──────── Fragmento citado ────────
Se han encontrado tablillas antiquísimas con informes de comerciantes, contratos, certificaciones, listas de mercancías, etcétera. Por eso sabemos que los antiguos sumerios fueron ya, como lo serían más tarde los babilonios y los
asirios, un gran pueblo de comerciantes capaz de llevar muy bien las cuentas y distinguir con claridad lo justo de lo injusto.
De uno de los primeros reyes babilonios que dominaron todo el país conocemos una de esas grandes inscripciones grabada en una piedra. Es el código legal más antiguo del mundo: las leyes del rey Hammurabi. El nombre suena como salido de un libro de cuentos, pero las leyes son muy razonables, rigurosas y justas. Por eso podrás guardar en la memoria cuándo vivió Hammurabi, aproximadamente: unos 1.700 años a. C., es decir, hace 3.700 años.
Los babilonios eran rigurosos y diligentes, como lo fueron también más tarde los asirios. Pero no pintaban figuras tan coloristas como los egipcios. En sus esculturas y representaciones sólo suele verse, en la mayoría de los casos, al rey de caza o a sus enemigos presos y atados de pies y manos arrodillados ante él, además de carros de guerra que ponen en fuga a pueblos extranjeros, y a guerreros que asaltan fortalezas. Los reyes tienen una mirada sombría, llevan barbas largas negras y rizadas y pelo largo y en bucles. A veces los vemos ofreciendo sacrificios a los dioses; al dios del Sol, Baal, y la diosa de la Luna, Ishtar o Astarté.
En efecto, los babilonios y los asirios rezaban al Sol, la Luna y las estrellas, considerándolos sus dioses. En las noches claras y cálidas observaron durante años y siglos el curso de los astros. Y como eran personas de mente clara e inteligente, se dieron cuenta de la regularidad del recorrido de las estrellas. Pronto reconocieron las que parecen estar fijas en la bóveda del cielo y que vuelven a encontrarse cada noche en el mismo lugar. Y dieron nombres a las figuras formadas en el firmamento, tal como hoy hablamos de la «Osa Mayor». Pero aún se interesaron más por las estrellas que se mueven en la bóveda celeste y tan pronto se sitúan en la proximidad de la «Osa Mayor», como, por ejemplo, cerca de «Libra». Por aquel entonces se creía que la Tierra era un disco fijo, y el firmamento una especie de esfera hueca tendida como una concha sobre la Tierra y que giraba una vez al día. Seguro que les extrañaba de manera especial que las estrellas no estuviesen todas fijas en aquella concha celeste y que algunas pudieran ser móviles, por así decirlo, y desplazarse de un lado a otro.
────────
Tarea escrita 1
Copia palabra por palabra del fragmento citado la parte que empieza con las palabras que contienen "Se han encontrado" y termina con "de lo injusto.".
Tarea escrita 2
Contesta con brevedad estas preguntas sobre el fragmento citado.
(a) ¿Cómo se llamaba el rey cuyas leyes forman el código legal más antiguo del mundo?
(b) ¿Qué nombre se da al dios del Sol?
(c) ¿Cómo se creía por aquel entonces que era la Tierra?
──────── Material proporcionado ────────
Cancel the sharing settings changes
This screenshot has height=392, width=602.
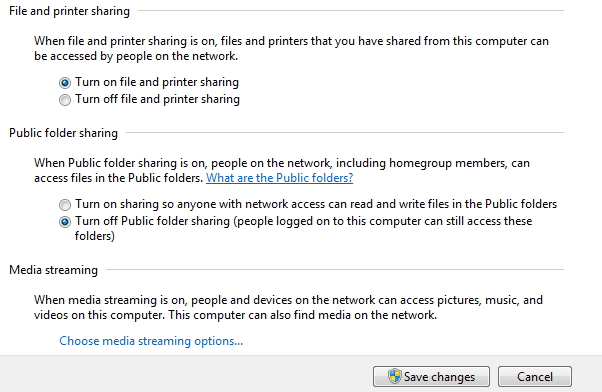535,376
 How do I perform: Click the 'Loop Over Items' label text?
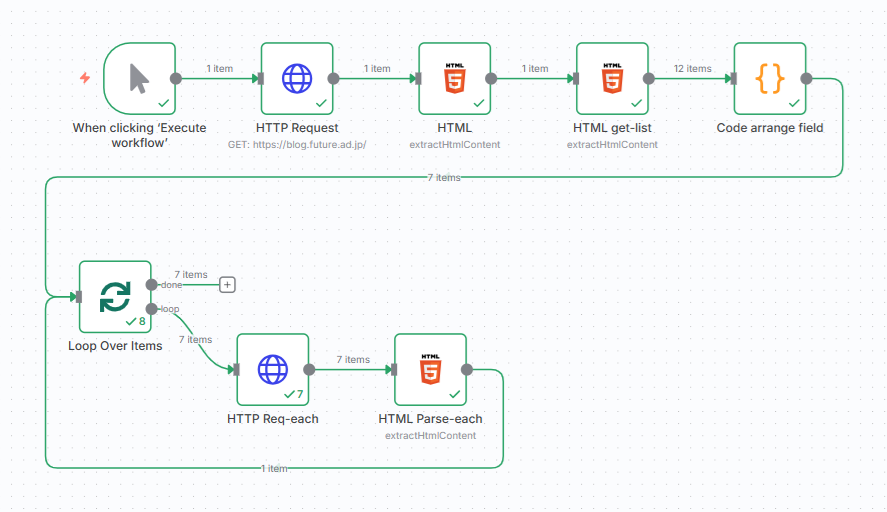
────────
Respuesta del ejercicio 1
Se han encontrado tablillas antiquísimas con informes de comerciantes, contratos, certificaciones, listas de mercancías, etcétera. Por eso sabemos que los antiguos sumerios fueron ya, como lo serían más tarde los babilonios y los
asirios, un gran pueblo de comerciantes capaz de llevar muy bien las cuentas y distinguir con claridad lo justo de lo injusto.

Respuesta del ejercicio 2
(a) Hammurabi.
(b) Baal.
(c) Un disco fijo.